At my worst, I was fortunate enough to pick up, by chance, an old copy of Spare Rib magazine, which contained the personal account of a woman who had not had acne til her late twenties. It was the first time I had ever read anyone talking about this and it made such a difference to me - just as reading this thread has done and will do for so many people. I recall one thing she said - that having skin problems feels like any other illness, and there are days when you want to hide under the duvet, or have nice things done to you; but all that is on offer are abrasive treatments and strong medications with bad side effects. As someone who could never remember having 'good' skin, I found that a revelation because she's right - we do punish ourselves and we're encouraged to do so.

What I took from that was the courage to stop using abrasive creams and instead to use moisturiser and things that made me feel nurtured. That isn't a solution if you're still living with acne, I know, or with many other skin complaints - my acne was disappearing at the time (don't know why). But using moisturiser made me realise that I have very sensitive skin and that many of the creams etc I'd been prescribed had made everything worse, not better.

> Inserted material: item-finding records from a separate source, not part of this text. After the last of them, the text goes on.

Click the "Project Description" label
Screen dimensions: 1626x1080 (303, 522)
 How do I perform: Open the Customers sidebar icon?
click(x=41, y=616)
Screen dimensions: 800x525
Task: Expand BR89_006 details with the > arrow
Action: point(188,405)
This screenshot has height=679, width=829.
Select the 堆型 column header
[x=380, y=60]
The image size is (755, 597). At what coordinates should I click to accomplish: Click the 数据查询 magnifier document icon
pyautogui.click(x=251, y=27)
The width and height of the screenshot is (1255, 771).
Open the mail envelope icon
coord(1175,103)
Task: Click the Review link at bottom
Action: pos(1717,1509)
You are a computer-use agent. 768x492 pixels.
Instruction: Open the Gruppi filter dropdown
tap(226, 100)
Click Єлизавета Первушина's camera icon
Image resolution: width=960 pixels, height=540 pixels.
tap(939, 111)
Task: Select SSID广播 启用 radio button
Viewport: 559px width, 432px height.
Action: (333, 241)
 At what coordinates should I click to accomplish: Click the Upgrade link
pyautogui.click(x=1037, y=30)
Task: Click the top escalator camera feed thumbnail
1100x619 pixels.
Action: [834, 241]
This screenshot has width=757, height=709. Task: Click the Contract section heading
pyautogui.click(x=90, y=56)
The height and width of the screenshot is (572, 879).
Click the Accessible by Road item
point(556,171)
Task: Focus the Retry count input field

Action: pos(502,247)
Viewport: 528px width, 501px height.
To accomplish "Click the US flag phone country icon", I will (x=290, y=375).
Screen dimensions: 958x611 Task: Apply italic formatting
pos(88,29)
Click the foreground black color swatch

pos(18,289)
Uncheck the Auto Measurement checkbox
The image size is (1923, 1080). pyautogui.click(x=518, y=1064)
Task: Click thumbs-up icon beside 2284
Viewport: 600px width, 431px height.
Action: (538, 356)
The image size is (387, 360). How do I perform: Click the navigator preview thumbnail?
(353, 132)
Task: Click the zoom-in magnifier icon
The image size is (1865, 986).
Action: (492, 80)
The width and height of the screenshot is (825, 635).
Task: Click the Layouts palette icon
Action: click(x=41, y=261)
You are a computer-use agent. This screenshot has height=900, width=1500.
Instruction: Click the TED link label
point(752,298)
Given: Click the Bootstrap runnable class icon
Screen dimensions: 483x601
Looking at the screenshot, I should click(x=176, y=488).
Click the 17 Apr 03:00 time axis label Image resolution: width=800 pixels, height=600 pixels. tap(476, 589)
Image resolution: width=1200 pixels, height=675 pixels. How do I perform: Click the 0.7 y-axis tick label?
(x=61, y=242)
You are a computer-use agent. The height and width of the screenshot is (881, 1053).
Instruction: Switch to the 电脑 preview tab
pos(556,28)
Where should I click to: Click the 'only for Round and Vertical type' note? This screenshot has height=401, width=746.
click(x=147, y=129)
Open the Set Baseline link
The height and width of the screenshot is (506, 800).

What I have found hard for the last ten years is knowing what I look like. That's why I was still using the abrasive creams when I read that Spare Rib piece. I know I don't breakout like I used to but I just have no idea if I look acned, scarred, or 'normal', whatever that is. I know this is probably not a story that is very supportive of those of you brave women who are suffering with ongoing skin problems. I suppose I wanted to say that this does go on and on affecting us, through our lives, because the pain and stigma of having 'bad' skin is so horrendous, and the magazine portrayals of 'normal' skin are so ridiculous. But what's really helped me is listening to others because this is never talked about, and thank you for doing so.